No team has ever overcome more to become No. 1 than Pakistan
On March 4, 2009, the morning should have started with Younis Khan starting an innings. A week earlier, he had showed the best of Pakistan with a triple century.
But Younis Khan never even made the crease. This was not supposed to happen.
Although the Sri Lankan team and ICC officials were the victims at the time, the Pakistan team has been the victims ever since.
This great and proud cricket nation became cricket's first homeless team.
In the first neutral Test in England, their captain quit mid-innings at Lord's. His replacement would commit a crime on the same tour, taking with him two of cricket's best bowlers.
The traitors and the terrorists were trying to defeat them.
Read: Misbah’s choke lock
Their board was changing hands and outlooks quicker than an Afridi innings. Their senators stood up and called them cheats. Players were banned and unbanned for reasons best known to the idiots who made them.
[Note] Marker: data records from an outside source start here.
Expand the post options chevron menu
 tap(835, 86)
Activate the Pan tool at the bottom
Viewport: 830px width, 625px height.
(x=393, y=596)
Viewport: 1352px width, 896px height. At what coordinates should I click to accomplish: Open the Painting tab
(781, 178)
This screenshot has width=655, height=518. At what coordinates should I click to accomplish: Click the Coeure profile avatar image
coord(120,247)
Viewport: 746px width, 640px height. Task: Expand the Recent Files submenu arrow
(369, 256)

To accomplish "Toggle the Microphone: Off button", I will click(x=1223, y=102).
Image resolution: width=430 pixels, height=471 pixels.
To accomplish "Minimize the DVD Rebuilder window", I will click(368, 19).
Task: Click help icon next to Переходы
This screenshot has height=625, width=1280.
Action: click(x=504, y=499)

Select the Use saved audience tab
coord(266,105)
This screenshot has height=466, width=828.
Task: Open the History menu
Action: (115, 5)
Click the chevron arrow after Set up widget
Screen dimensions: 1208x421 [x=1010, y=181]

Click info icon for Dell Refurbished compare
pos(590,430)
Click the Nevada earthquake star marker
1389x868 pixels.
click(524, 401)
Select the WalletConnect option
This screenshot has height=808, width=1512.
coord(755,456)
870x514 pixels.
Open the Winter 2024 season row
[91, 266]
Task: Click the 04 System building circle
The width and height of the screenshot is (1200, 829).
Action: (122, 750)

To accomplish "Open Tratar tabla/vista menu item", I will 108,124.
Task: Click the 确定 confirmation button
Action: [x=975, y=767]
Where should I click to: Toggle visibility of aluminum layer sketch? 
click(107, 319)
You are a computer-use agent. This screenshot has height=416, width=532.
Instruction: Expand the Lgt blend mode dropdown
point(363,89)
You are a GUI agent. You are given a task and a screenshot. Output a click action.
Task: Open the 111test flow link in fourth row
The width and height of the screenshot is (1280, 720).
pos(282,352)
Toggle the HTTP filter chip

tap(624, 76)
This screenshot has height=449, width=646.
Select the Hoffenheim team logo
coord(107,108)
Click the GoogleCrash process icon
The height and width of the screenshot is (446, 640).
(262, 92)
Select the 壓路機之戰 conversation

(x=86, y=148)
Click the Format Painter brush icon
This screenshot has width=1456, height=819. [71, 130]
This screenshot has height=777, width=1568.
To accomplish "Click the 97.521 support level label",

They had no professional structure.
Their coaches have come and gone, because of poor performance, perceived poor performance, but mostly because it is easier to fire a coach than rebuilding your entire cricket structure.
The traitors had tried to pull them down from the inside, and the terrorists from the outside. They had no proper parenting from their board, and in an era where home teams prospered the most, they had no home.
They should have faded away.
A man they once overlooked wouldn't let them. It says a lot about a country like Pakistan that through all that it can produce someone like Misbah, but it also says a lot that they overlooked him. He wasn't a dictator, he wasn't flashy, he wasn't the next young prodigy. As he rebuilt the most broken cricket team in history, he was compared to a tuk-tuk by his nation's fans.
Pakistan, the unquiet ones, the inconsistent ones, the untrusted ones, played cricket, overcome the worst that was thrown at them and they got to the top of cricket.
He could have spent a couple of years making runs, and then gone into the commentary booth and started having a pop at the players he once led.
Instead he batted on. Misbah is in his 40s. And we still don't know how long he will go on. If he is waiting for a rightful successor, he might have to play on until his 50s. In Misbah they trust.
It won't be physically possible. What he has done for his country also wasn't possible.